Tumblr artist Daniel Kolitz takes the electricity out of the internet with these paper collages of popular websites.
Perhaps the most important piece of infrastructure for 21st Century artistic and intellectual conversation, the internet is also an information superhighway for oft-bemoaned clickbait, tired memes, and annoying messages from casual acquaintances. With all the cacophonous chatter by the internet, about the internet, on the internet, it’s only natural that someone, somewhere would reject the whole thing altogether, and craft biting commentary about the worst of the web with the least-digital medium of all: paper.
That artist is Daniel Kolitz, creator of The Printed Internet. Printing out web pages from all corners of the world-wide internet, Kolitz pastes his own words and images onto these now non-digital backdrops. News sites, social networks, and even banner ads are fair game, subject to Kolitz's scissors, paste, and wry wit.

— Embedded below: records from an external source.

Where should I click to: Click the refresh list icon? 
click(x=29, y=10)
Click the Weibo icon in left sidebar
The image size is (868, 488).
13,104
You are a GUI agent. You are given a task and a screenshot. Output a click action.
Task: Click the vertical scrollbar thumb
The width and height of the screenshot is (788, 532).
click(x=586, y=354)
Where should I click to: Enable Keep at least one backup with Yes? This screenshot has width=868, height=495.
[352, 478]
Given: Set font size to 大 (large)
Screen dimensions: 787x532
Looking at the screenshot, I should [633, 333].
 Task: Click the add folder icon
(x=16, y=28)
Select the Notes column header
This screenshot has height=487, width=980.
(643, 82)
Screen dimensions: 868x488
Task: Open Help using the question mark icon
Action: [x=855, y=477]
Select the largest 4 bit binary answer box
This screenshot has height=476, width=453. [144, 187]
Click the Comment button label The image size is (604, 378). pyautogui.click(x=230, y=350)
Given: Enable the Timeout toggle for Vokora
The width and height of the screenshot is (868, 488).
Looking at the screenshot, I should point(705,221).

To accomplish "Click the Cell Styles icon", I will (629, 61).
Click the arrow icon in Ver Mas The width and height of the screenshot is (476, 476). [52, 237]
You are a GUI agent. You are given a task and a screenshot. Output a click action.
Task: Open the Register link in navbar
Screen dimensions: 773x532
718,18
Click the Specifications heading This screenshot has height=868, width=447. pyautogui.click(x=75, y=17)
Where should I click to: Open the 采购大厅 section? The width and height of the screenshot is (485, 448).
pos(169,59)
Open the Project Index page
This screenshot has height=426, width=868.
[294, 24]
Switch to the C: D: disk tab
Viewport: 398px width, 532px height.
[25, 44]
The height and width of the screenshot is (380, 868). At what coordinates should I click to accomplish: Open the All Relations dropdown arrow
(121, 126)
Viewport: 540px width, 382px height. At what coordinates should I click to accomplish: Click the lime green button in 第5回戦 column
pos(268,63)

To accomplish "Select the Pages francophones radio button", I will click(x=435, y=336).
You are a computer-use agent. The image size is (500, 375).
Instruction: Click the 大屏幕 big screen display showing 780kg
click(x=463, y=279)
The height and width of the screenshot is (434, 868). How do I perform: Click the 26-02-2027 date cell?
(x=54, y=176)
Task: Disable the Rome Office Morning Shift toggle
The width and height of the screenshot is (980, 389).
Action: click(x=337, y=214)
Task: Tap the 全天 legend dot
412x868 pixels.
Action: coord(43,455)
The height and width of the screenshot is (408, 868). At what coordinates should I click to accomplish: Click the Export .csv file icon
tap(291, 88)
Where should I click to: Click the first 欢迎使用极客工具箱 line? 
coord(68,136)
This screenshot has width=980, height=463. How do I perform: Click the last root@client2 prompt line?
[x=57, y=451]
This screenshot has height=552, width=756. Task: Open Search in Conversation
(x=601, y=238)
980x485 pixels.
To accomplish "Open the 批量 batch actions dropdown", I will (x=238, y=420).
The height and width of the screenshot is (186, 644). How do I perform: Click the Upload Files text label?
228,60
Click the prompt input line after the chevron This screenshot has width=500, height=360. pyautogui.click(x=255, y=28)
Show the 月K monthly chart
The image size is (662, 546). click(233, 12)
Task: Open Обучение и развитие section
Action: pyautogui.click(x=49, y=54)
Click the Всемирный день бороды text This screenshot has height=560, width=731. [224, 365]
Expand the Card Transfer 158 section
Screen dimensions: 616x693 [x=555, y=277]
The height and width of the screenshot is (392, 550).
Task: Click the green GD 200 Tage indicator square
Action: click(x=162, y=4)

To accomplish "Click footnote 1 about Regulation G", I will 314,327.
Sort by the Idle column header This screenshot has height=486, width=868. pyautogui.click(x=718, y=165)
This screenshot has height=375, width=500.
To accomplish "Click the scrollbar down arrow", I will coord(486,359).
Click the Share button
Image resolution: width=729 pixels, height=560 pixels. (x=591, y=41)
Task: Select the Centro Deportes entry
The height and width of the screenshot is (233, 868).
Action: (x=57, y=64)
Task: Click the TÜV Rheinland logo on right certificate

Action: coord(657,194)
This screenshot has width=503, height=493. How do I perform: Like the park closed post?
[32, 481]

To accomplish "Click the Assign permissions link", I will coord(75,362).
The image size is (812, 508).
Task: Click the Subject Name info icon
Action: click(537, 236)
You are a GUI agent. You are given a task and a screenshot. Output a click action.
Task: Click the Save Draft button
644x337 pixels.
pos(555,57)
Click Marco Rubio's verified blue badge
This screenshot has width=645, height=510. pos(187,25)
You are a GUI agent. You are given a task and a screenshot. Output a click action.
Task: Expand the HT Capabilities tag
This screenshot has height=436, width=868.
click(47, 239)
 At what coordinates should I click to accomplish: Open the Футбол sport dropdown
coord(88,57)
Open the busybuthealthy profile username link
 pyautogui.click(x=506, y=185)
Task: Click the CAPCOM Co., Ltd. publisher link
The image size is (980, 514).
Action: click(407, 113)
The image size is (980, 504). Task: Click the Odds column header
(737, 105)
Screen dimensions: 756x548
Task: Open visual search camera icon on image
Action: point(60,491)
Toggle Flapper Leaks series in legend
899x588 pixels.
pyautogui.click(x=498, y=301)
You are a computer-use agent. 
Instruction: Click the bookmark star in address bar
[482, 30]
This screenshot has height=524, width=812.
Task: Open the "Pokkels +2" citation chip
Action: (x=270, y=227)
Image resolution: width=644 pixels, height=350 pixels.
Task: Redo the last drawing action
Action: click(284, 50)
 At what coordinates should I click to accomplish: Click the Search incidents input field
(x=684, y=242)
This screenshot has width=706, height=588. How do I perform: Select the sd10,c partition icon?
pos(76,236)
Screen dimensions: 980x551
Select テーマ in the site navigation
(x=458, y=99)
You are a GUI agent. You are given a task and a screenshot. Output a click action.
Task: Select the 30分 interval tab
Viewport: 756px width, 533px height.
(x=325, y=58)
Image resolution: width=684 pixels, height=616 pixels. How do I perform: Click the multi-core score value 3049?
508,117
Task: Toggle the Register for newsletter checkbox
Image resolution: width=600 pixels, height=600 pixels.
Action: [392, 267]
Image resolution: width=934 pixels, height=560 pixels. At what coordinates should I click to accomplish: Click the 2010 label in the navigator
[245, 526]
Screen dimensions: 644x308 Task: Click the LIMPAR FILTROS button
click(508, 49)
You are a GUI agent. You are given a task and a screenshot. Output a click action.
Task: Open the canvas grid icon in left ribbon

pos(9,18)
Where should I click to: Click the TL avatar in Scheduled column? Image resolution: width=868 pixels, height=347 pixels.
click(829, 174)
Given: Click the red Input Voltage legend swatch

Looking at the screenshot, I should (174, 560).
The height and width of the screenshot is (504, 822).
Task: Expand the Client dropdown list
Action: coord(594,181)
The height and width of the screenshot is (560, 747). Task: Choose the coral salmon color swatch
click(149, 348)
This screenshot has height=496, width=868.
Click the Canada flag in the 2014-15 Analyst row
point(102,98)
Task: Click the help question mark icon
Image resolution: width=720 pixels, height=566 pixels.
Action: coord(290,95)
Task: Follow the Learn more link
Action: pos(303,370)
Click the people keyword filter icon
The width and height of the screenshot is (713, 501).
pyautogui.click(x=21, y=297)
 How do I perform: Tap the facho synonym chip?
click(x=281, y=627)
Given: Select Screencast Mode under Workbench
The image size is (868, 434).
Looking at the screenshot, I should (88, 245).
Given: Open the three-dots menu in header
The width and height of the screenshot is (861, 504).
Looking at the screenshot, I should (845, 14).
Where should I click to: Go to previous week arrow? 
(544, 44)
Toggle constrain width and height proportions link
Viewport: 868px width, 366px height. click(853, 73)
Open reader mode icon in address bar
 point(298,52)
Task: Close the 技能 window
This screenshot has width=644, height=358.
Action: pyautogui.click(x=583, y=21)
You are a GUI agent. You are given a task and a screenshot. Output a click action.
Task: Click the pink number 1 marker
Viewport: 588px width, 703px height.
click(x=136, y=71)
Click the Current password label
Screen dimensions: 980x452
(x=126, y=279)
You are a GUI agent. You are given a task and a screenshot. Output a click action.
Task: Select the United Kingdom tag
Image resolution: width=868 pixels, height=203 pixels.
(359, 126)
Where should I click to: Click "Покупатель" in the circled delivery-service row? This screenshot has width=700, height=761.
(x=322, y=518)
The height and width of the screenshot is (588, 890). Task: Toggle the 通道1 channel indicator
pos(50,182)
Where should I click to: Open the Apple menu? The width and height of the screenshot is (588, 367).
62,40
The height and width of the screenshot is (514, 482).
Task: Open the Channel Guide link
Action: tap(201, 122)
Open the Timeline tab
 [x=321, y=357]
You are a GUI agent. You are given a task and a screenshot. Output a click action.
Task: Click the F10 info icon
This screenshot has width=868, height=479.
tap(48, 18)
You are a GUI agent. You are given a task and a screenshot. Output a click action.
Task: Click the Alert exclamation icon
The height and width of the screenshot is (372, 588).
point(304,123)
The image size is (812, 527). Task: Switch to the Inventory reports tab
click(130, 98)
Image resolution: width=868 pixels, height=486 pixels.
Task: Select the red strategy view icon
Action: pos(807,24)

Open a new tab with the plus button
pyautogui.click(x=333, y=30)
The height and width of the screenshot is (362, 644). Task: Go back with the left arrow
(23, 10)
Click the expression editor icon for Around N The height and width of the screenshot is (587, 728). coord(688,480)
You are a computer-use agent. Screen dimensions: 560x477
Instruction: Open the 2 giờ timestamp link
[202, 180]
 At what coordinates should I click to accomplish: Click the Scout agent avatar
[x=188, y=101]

In a parody of Buzzfeed, Kolitz lampoons the “reimagined Disney Princess” craze with, “Disney Princesses Reimagined As Alienated Brooklyn Longshoremen from the 1950s.” Below the recognizable logo and snarky headline, Kolitz has crudely glued the faces of Disney princesses (in full color) onto a black and white photo of angry Brooklynites protesting in the streets. The absurd image calls upon the multitude of Disney princess mashups (like this one we posted back in May) that have come and gone through the viral content machine— but then you realize that it’s not even the weirdest one yet.
The irony of The Printed Internet is that it uses Tumblr, one of the very websites it parodies, to reach its audience. It speaks to the internet's pervasive nature that sometimes, to cope with its intrinsic information overload, you have to add to it.